Stored items:
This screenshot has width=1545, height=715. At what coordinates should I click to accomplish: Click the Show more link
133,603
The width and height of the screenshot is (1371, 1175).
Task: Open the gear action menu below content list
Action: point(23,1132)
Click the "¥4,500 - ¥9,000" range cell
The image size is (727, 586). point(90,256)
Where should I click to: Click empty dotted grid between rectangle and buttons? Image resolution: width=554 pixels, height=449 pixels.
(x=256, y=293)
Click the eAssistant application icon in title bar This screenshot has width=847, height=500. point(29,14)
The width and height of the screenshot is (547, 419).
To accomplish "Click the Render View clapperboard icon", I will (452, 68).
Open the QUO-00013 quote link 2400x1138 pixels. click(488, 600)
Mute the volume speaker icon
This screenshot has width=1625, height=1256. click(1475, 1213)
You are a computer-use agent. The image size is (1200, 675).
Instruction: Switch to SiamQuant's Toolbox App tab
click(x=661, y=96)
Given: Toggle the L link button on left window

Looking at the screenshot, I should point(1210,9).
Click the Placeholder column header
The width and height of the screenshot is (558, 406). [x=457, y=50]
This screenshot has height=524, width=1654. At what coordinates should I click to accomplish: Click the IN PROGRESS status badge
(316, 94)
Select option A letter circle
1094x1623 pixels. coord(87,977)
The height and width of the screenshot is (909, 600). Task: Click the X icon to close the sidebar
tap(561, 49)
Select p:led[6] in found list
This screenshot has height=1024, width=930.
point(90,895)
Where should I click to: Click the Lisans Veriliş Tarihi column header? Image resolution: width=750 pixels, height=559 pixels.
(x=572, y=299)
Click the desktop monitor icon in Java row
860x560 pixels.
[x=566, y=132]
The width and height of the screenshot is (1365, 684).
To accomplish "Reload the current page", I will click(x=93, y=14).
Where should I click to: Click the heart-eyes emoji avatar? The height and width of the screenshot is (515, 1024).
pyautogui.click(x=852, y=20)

= BRIEF =
Each line of the data must come back exactly as written.

= EXERCISE RESPONSE =
This screenshot has width=1545, height=715. At what coordinates should I click to accomplish: Click the Show more link
133,603
The width and height of the screenshot is (1371, 1175).
Task: Open the gear action menu below content list
Action: point(23,1132)
Click the "¥4,500 - ¥9,000" range cell
The image size is (727, 586). point(90,256)
Where should I click to: Click empty dotted grid between rectangle and buttons? Image resolution: width=554 pixels, height=449 pixels.
(x=256, y=293)
Click the eAssistant application icon in title bar This screenshot has width=847, height=500. point(29,14)
The width and height of the screenshot is (547, 419).
To accomplish "Click the Render View clapperboard icon", I will (452, 68).
Open the QUO-00013 quote link 2400x1138 pixels. click(488, 600)
Mute the volume speaker icon
This screenshot has width=1625, height=1256. click(1475, 1213)
You are a computer-use agent. The image size is (1200, 675).
Instruction: Switch to SiamQuant's Toolbox App tab
click(x=661, y=96)
Given: Toggle the L link button on left window

Looking at the screenshot, I should point(1210,9).
Click the Placeholder column header
The width and height of the screenshot is (558, 406). [x=457, y=50]
This screenshot has height=524, width=1654. At what coordinates should I click to accomplish: Click the IN PROGRESS status badge
(316, 94)
Select option A letter circle
1094x1623 pixels. coord(87,977)
The height and width of the screenshot is (909, 600). Task: Click the X icon to close the sidebar
tap(561, 49)
Select p:led[6] in found list
This screenshot has height=1024, width=930.
point(90,895)
Where should I click to: Click the Lisans Veriliş Tarihi column header? Image resolution: width=750 pixels, height=559 pixels.
(x=572, y=299)
Click the desktop monitor icon in Java row
860x560 pixels.
[x=566, y=132]
The width and height of the screenshot is (1365, 684).
To accomplish "Reload the current page", I will click(x=93, y=14).
Where should I click to: Click the heart-eyes emoji avatar? The height and width of the screenshot is (515, 1024).
pyautogui.click(x=852, y=20)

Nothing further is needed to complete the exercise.